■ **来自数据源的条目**
###

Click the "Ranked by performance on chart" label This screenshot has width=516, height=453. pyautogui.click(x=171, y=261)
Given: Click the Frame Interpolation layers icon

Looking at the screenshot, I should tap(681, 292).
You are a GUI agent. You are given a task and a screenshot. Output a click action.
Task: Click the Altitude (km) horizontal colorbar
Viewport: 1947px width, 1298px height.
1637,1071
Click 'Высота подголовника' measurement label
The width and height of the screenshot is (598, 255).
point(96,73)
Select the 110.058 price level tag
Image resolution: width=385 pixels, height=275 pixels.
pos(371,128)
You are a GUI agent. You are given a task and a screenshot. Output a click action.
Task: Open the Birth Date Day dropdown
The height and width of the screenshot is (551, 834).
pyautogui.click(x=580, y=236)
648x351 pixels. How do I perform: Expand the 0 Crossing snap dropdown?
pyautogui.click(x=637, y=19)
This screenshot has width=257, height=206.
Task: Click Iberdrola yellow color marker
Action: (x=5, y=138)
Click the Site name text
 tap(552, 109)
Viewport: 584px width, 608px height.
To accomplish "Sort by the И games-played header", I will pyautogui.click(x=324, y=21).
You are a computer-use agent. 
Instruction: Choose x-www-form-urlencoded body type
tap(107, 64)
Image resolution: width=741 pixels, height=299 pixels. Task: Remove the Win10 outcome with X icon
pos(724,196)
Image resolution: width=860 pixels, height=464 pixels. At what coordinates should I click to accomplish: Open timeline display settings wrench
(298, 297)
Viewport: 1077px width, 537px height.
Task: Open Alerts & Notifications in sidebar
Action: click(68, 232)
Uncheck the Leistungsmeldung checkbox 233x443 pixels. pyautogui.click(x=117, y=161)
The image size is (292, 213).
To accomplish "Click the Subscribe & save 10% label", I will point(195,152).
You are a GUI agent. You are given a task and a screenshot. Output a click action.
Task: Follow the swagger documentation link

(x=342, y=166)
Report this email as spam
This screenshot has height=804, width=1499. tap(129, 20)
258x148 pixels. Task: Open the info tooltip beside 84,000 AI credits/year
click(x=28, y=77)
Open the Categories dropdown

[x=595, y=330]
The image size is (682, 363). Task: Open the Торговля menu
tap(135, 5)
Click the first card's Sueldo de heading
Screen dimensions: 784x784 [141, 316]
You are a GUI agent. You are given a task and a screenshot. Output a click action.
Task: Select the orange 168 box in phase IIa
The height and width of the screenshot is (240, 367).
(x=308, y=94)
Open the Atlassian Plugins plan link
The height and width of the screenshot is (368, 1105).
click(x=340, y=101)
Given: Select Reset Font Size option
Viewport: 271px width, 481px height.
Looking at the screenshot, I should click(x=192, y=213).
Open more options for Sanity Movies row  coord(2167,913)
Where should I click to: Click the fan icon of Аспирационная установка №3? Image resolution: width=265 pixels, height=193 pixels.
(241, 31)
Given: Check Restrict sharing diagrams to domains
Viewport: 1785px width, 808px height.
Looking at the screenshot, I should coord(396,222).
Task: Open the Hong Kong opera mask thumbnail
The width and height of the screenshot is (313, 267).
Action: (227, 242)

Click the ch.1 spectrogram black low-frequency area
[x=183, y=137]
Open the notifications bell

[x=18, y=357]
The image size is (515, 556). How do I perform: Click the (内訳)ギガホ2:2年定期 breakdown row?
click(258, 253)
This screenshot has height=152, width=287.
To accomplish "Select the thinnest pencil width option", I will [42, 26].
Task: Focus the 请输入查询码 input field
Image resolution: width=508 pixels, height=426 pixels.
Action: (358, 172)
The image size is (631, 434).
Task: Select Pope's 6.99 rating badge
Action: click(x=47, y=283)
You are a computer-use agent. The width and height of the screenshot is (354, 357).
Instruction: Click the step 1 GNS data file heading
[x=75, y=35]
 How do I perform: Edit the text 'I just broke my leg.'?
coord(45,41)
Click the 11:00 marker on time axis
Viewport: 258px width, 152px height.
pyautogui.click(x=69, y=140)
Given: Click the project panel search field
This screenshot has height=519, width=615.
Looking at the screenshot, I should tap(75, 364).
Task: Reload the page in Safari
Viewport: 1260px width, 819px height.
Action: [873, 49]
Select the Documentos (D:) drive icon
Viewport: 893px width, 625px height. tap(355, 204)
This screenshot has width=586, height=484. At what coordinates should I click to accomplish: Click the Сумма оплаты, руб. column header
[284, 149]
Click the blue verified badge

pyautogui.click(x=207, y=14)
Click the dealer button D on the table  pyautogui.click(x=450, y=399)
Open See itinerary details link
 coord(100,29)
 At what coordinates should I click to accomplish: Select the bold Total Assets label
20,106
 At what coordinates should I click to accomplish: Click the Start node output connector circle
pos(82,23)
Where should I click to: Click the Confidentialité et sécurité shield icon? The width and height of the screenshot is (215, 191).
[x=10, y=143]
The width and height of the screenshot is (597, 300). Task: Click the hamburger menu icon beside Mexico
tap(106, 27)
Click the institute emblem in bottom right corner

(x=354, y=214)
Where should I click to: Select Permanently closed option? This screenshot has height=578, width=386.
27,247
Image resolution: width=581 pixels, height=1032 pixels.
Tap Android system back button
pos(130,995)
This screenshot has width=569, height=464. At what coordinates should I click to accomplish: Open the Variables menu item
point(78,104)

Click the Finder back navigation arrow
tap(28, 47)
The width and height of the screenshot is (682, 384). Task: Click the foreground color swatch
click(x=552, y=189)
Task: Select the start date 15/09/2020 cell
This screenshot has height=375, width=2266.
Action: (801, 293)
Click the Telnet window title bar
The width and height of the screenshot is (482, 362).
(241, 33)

###

请把材料中从含有“Image resolution: width=860”的那一行到含有“Uncheck the Leistungsmeldung”的那一行之间的各行原样抄写下来，首尾两行均包括在内。

■ **预期答案**
Image resolution: width=860 pixels, height=464 pixels. At what coordinates should I click to accomplish: Open timeline display settings wrench
(298, 297)
Viewport: 1077px width, 537px height.
Task: Open Alerts & Notifications in sidebar
Action: click(68, 232)
Uncheck the Leistungsmeldung checkbox 233x443 pixels. pyautogui.click(x=117, y=161)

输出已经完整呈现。